Tumorigenesis as a consequence of genetic instability in Brca1 mutant mice.

Germline mutations in Brca1 are responsible for most cases of familial breast and ovarian cancers, but somatic mutations in the gene are rarely detected in sporadic tumors. Moreover, mouse embryos carrying Brca1-null mutations or homozygous deletions of Brca1 exon 11 of (Brca1Delta11/Delta11) die during gestation due to proliferation defects, raising questions about the mechanisms by which Brca1 represses tumor formation. Molecular analysis reveals that these Brca1 mutations cause hypersensitivity to gamma-irradiation and chromosomal abnormalities in embryos and embryonic fibroblast cells (MEFs). Notably, Brca1Delta11/Delta11 MEFs maintain an intact G1-S checkpoint, but are defective in G2-M checkpoint control. They also contain multiple, functional centrosomes, which lead to unequal chromosome segregation and aneuploidy. These data uncover an essential role for Brca1 in maintaining genetic stability through regulation of centrosome duplication and G2-M checkpoint, and provide a molecular basis for its role in tumorigenesis.
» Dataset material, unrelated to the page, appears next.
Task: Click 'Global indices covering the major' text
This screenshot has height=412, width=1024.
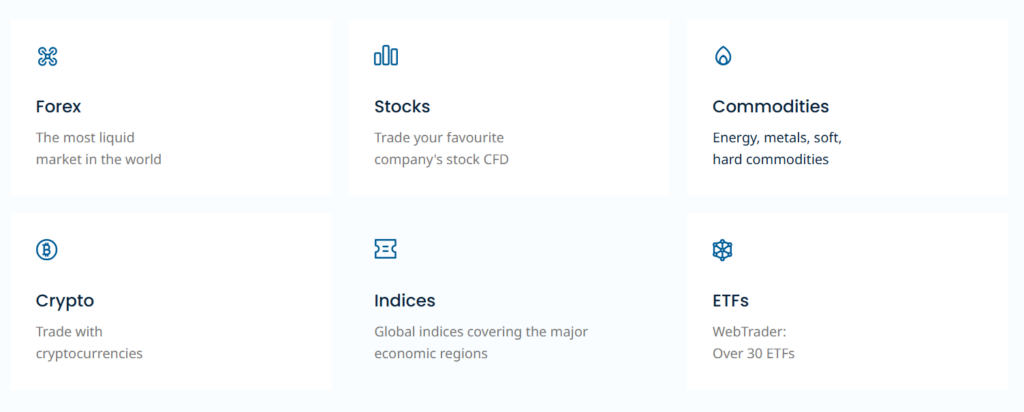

Finally, we show that conditional mutation of Brca1 in mammary epithelium causes increased apoptosis and abnormal ductal development. Mammary tumor formation in mutant mice occurs after long latency and is associated with p53 mutations. These results are consistent with a model that Brca1 acts as a caretaker gene, whose absence does not directly initiate tumorigenesis, instead, causes genetic instability, which triggers further alterations and ultimately leads to tumor formation.